TASK DESCRIPTION -
Rewrite the lines from the line with "Task: Select the CDT timezone label" to the line with "point(812,545)", replacing every occurrence of "pixels" with "px" and leaving everything else unchanged.
***** RECORDS PROVIDED
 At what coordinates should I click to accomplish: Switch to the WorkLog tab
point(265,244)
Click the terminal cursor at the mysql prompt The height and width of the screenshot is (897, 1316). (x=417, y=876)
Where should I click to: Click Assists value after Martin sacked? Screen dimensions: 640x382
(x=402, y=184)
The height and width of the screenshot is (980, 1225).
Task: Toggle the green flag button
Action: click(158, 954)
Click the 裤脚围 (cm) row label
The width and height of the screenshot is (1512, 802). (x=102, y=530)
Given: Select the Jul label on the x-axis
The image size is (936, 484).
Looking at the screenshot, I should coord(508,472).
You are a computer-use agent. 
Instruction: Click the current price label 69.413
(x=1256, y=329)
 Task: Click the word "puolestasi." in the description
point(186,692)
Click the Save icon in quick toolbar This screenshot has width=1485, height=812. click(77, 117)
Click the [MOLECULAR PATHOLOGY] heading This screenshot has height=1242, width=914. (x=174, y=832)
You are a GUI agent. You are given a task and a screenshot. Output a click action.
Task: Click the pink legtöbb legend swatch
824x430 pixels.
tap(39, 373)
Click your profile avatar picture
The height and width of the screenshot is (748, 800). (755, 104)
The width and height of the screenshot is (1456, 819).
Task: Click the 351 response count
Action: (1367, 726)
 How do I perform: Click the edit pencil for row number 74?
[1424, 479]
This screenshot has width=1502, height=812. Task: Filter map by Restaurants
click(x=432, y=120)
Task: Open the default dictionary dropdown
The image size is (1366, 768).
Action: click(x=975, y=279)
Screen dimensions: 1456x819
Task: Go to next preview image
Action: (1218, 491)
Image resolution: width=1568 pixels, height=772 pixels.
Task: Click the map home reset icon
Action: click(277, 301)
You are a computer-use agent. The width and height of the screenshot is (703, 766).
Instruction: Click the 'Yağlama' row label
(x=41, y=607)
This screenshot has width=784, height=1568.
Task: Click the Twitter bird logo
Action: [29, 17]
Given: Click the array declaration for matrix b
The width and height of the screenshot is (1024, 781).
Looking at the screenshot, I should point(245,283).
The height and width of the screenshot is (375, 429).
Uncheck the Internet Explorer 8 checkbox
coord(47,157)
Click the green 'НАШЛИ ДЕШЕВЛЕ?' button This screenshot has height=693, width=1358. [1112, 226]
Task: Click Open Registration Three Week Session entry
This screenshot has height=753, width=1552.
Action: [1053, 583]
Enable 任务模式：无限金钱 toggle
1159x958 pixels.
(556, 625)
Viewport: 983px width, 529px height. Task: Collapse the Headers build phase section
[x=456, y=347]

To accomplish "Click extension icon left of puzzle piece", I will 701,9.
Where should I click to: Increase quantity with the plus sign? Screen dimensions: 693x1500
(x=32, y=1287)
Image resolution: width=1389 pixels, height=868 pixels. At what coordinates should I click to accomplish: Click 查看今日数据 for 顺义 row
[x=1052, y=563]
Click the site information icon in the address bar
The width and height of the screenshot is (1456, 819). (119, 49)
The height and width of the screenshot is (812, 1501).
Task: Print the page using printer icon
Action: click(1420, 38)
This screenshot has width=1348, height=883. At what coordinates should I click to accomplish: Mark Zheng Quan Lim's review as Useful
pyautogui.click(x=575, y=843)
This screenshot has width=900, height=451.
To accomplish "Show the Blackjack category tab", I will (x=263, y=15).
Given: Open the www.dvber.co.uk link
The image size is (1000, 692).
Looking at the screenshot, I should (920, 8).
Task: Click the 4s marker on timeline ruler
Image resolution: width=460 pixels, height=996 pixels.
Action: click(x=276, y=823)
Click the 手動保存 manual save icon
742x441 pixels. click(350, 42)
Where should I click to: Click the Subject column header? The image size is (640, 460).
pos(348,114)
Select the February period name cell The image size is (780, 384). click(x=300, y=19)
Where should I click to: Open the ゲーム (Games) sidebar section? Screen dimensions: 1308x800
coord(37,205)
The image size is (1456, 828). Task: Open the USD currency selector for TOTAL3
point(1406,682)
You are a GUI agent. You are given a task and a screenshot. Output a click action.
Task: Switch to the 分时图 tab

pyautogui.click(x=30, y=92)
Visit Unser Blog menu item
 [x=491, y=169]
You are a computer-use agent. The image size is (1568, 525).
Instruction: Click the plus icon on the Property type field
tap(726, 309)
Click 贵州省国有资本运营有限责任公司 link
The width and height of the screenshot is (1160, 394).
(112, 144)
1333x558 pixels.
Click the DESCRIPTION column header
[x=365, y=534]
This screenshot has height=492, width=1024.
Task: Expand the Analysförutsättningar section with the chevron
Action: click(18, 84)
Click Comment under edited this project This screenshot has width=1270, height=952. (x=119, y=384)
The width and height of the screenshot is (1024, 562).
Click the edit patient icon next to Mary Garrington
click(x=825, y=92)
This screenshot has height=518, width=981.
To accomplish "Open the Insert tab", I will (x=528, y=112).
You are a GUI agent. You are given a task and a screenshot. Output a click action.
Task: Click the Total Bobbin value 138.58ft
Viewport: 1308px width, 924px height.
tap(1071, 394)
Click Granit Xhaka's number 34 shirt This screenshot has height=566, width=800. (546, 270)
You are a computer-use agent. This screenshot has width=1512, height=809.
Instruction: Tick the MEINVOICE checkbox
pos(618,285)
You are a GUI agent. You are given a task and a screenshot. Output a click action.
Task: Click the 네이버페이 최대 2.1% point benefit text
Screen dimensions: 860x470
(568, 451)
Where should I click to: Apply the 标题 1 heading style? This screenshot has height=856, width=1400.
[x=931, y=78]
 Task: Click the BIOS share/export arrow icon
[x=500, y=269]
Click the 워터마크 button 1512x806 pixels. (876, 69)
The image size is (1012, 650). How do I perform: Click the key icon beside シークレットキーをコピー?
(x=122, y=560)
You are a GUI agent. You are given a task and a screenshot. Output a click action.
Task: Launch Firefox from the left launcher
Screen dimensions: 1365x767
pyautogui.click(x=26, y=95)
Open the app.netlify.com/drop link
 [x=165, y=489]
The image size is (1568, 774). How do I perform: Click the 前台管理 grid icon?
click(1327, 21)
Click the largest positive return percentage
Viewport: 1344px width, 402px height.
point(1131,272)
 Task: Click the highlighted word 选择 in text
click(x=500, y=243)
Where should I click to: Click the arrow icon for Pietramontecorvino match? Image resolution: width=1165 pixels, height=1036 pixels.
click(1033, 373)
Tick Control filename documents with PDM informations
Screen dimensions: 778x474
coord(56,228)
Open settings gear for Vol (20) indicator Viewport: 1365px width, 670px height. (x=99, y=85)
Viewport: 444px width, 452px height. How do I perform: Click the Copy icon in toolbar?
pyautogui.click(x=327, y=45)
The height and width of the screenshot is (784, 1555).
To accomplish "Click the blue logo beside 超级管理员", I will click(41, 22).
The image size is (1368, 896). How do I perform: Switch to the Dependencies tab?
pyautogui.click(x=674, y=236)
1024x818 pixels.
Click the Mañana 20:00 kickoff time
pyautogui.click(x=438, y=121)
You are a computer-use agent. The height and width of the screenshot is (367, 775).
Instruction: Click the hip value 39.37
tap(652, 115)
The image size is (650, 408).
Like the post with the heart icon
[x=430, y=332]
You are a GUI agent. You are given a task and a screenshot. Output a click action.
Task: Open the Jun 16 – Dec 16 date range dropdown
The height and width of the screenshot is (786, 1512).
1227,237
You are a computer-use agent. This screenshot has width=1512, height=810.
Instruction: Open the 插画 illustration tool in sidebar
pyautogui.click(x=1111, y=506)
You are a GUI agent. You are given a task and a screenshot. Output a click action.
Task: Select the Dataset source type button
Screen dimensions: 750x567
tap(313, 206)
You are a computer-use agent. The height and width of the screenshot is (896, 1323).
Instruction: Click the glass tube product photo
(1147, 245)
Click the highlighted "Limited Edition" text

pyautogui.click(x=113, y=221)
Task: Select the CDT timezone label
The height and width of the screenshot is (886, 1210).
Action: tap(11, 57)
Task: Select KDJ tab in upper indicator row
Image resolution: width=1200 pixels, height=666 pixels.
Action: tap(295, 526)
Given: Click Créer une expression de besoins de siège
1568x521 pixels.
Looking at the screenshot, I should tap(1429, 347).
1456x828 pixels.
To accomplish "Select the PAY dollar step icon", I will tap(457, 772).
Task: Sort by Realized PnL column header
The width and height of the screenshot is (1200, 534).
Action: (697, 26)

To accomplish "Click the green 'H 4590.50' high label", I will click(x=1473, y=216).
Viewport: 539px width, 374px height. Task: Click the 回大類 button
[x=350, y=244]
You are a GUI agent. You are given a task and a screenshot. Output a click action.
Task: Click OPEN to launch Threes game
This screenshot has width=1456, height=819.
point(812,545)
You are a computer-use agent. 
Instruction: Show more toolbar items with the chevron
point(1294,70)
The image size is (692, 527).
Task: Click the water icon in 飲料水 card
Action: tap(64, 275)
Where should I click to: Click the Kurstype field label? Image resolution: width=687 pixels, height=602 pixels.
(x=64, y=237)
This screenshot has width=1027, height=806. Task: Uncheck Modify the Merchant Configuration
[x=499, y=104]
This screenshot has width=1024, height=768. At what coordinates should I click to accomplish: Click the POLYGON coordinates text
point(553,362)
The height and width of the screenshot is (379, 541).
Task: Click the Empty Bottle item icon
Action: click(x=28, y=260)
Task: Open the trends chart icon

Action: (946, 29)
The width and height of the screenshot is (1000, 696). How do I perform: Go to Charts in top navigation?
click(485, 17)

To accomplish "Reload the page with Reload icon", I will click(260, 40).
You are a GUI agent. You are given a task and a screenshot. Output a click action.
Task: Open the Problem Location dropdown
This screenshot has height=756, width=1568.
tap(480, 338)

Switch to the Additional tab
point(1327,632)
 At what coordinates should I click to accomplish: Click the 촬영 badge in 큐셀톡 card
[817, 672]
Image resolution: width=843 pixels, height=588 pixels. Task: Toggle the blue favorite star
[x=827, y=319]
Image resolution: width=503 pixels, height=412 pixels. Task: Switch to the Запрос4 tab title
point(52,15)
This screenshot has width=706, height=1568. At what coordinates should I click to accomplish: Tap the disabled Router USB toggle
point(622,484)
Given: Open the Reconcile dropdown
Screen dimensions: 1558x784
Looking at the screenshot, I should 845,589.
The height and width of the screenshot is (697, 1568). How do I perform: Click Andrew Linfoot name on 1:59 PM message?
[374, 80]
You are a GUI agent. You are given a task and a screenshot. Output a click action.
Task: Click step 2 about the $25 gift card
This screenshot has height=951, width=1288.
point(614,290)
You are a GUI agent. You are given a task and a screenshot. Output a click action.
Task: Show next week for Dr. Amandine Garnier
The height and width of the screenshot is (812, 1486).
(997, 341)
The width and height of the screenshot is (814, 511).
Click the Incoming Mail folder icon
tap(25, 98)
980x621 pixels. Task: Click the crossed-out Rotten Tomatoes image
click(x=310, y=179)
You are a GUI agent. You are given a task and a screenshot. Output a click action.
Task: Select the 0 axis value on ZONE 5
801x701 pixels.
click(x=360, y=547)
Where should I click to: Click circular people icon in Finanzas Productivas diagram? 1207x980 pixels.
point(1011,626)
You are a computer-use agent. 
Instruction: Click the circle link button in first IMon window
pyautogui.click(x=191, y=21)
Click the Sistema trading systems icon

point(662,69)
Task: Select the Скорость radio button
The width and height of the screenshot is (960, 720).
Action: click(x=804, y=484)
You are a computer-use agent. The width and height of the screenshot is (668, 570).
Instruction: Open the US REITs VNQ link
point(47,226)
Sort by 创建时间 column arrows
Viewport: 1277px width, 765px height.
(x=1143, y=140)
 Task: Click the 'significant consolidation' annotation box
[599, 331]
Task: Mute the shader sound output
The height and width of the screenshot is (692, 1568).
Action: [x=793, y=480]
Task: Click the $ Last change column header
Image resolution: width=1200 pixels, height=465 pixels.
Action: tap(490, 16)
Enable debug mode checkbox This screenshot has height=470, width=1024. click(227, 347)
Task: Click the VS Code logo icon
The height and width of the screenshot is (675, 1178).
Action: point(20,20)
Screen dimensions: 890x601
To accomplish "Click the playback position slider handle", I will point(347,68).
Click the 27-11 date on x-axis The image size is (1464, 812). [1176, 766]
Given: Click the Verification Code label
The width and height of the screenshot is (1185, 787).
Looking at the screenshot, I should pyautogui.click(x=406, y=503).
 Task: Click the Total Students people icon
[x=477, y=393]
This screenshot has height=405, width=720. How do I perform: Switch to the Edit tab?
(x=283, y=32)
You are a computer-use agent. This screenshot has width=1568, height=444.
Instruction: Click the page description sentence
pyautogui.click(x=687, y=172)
**********
THE RESPONSE -
Task: Select the CDT timezone label
The height and width of the screenshot is (886, 1210).
Action: tap(11, 57)
Task: Select KDJ tab in upper indicator row
Image resolution: width=1200 px, height=666 px.
Action: tap(295, 526)
Given: Click Créer une expression de besoins de siège
1568x521 px.
Looking at the screenshot, I should tap(1429, 347).
1456x828 px.
To accomplish "Select the PAY dollar step icon", I will tap(457, 772).
Task: Sort by Realized PnL column header
The width and height of the screenshot is (1200, 534).
Action: (697, 26)

To accomplish "Click the green 'H 4590.50' high label", I will click(x=1473, y=216).
Viewport: 539px width, 374px height. Task: Click the 回大類 button
[x=350, y=244]
You are a GUI agent. You are given a task and a screenshot. Output a click action.
Task: Click OPEN to launch Threes game
This screenshot has width=1456, height=819.
point(812,545)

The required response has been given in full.